Apenas 2% dos contratos do Fundo Amazônia foram analisados, segundo Salles. O ministro não citou as entidades analisadas e não especificou como os contratos foram escolhidos para a análise.
No ano passado, o TCU (Tribunal de Contas da União) realizou uma auditória no fundo e concluiu que, "de maneira geral, os recursos do Fundo Amazônia estão sendo utilizados de maneira adequada e contribuindo para os objetivos para o qual foi instituído."
A auditória do tribunal analisou in loco a atuação de entidades e de um projeto do governo do estado do Pará.
"Os projetos desenvolvidos pelas instituições do terceiro setor amostrados ocorrem em lugares longínquos, mais precisamente em áreas remotas da região Amazônica. São lugares extremamente carentes onde a presença do Estado é mínima. No contato com as comunidades abrangidas nesses projetos percebeu-se a importância das ações desenvolvidas, bem como a seriedade como eles são executados, com a produção de resultados efetivos para as comunidades beneficiadas", afirma o relatório do TCU.
Em fevereiro, Salles disse que acionou a CGU (Controladoria Geral da União) para obter documentos sobre o Fundo Amazônia.
Nesta sexta (17), afirmou que a análise feita pelo MMA será repassada à CGU (Controladoria Geral da União), ao TCU (Tribunal de Contas da União) e ao BNDES, órgãos que poderiam tomar ações concretas. "Não vamos recomendar [o que fazer] porque não é nosso papel.
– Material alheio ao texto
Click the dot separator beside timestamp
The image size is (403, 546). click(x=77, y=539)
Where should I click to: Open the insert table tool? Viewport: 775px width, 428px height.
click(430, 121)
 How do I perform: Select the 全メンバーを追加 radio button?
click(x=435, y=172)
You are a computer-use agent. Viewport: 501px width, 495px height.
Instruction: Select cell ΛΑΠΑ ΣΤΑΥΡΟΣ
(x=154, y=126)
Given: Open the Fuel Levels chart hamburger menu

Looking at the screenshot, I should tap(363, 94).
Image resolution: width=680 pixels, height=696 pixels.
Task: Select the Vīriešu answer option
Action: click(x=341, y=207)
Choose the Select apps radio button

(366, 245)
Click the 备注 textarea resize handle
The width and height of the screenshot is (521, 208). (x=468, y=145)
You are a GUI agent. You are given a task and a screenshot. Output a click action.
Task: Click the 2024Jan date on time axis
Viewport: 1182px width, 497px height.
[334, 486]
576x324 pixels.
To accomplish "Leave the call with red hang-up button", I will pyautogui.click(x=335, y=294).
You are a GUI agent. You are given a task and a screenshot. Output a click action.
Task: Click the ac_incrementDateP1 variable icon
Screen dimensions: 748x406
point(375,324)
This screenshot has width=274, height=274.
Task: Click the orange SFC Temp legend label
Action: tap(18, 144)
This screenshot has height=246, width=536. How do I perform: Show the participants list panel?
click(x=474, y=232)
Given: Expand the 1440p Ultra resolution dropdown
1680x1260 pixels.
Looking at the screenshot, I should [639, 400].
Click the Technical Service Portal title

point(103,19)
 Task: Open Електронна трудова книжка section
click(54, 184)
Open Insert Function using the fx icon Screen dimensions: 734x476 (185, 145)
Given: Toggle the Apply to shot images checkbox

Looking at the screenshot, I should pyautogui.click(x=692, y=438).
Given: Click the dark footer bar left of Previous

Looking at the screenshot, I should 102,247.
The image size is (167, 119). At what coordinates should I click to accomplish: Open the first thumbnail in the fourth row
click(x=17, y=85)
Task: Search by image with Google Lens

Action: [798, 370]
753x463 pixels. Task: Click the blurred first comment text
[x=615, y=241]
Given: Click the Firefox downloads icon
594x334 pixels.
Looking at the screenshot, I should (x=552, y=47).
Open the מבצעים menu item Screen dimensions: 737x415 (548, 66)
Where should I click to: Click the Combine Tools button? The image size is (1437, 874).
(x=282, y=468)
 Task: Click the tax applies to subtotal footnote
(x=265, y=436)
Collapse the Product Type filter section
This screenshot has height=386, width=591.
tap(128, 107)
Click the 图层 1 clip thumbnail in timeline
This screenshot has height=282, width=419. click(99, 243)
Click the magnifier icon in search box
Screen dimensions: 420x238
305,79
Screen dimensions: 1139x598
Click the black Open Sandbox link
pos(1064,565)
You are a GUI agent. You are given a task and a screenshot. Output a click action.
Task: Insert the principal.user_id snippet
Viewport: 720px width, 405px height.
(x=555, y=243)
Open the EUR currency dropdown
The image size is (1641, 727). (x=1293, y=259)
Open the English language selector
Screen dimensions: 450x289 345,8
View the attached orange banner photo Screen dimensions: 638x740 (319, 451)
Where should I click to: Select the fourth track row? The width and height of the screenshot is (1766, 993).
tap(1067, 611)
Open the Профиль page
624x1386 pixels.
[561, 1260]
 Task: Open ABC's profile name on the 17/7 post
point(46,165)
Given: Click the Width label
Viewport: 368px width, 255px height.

Levantamos as fragilidades", disse.
Questionada pela reportagem, a CGU afirmou que não se envolveu na análise do MMA. "A CGU não efetuou testes de auditoria sobre esses contratos ou avaliou os resultados que serão apresentados. As conclusões são de exclusiva responsabilidade do MMA", afirma em nota.
Salles também reconheceu o impacto de alguns projetos contra, mas disse que a diminuição do desmatamento associado ao fundo é uma "questão interpretativa", sem comprovação. O ministro diz querer melhores ferramentas de mensuração de impacto.
O ministro e o presidente Jair Bolsonaro têm lançado reiterados ataques contra ONGs, principalmente as que atuam na Amazônia. "A [terra indígena] ianomâmi é riquíssima. Por isso que tem ONG dizendo que tá defendendo índio lá. Se fosse uma terra pobre, não teria ninguém lá", disse o presidente, no final de abril, em pronunciamento ao lado de indígenas.
"Como é rica, tá lá esses picaretas internacionais [sic], picaretas dentro do próprio Brasil, picaretas dentro do governo dizendo que protegem vocês", completou.
Em 2 de janeiro, Bolsonaro incluiu nas atribuições da Secretaria de Governo, a cargo do general Carlos Alberto dos Santos Cruz, o monitoramento de ONGs e organismos internacionais. A modificação está na medida provisória 870, em tramitação no Congresso.
"O conjunto de ilações feitas por Salles e seu ataque a mais uma instituição ambiental alimenta a desconfiança nos doadores e o resultado pode ser o fim dos repasses ao Brasil", afirma em nota o Observatório do Clima, uma rede de 47 organizações da sociedade civil, incluindo "WWF e ISA (Instituto Socioambiental). "As regras rígidas do Fundo Amazônia foram criadas pelo BNDES para dar segurança aos doadores de que não haveria ingerência política no fundo".